The chemical bond that links one nucleotide to another is formed between the phosphate group of one nucleotide and the sugar group of the next nucleotide via an ester bond between a carbon atom and an oxygen atom. Two things remain the same no matter how many nucleotides are added to the growing polynucleotide chain; one end of the chain has a free phosphate group and the other end has a free hydroxyl (-OH) group. These ends are called 5' ("five prime") and 3' ("three prime") respectively (there's no Optimus prime).

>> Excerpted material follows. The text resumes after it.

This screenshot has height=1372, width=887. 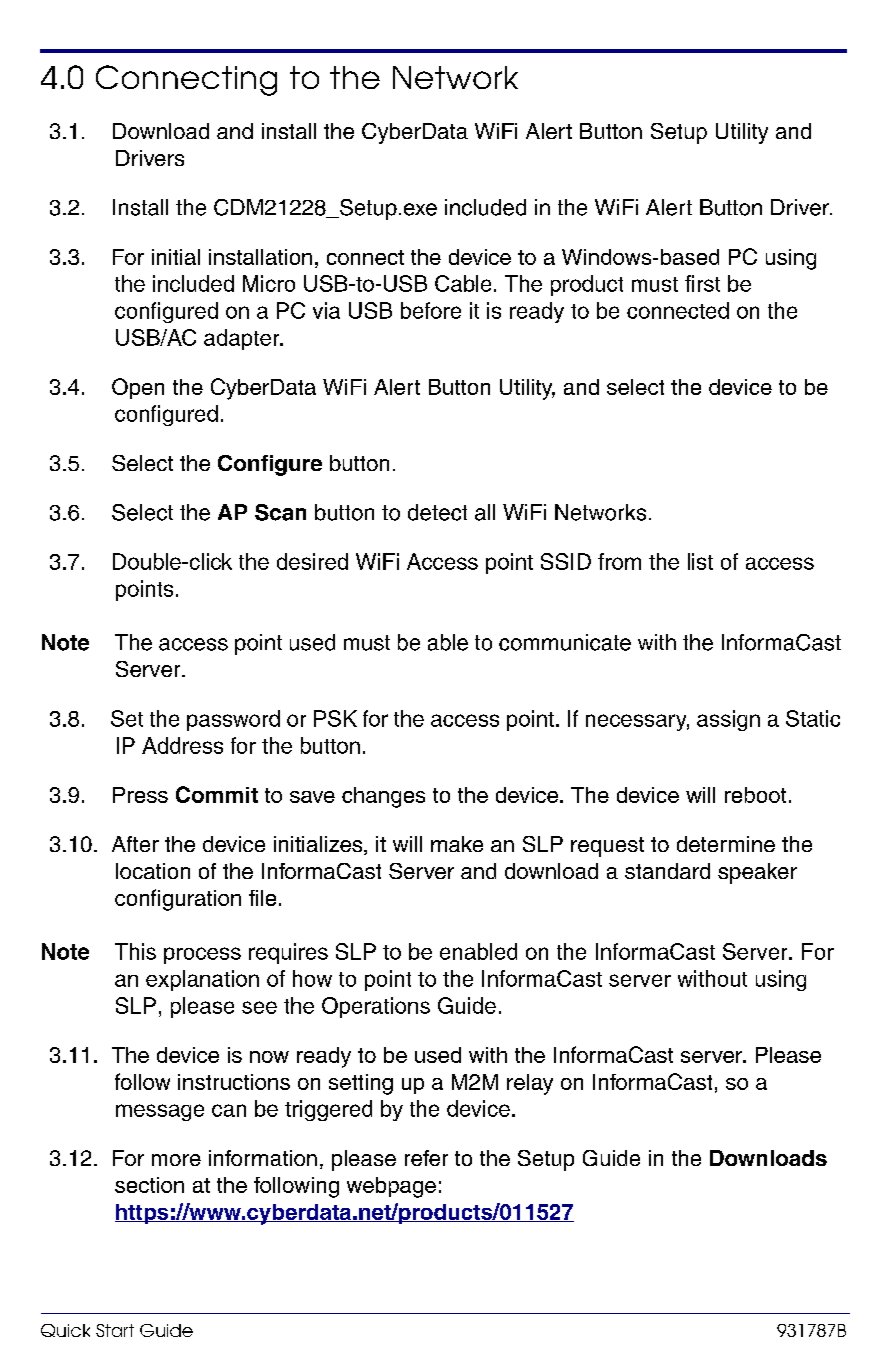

This naming system comes from the way we present a sugar structure when we draw it on paper. We start at the "top, right-hand" carbon and count in a clock-wise manner. The phosphate group of the previous nucleotide is linked to carbon number 5, and the phosphate group of the next nucleotide is linked to carbon number 3. The naming system, 5' to 3' is used to describe the order of the nucleotides in the DNA strand. Think of the system as being similar to the way European people are taught to read and write - from the left side of a page to right side.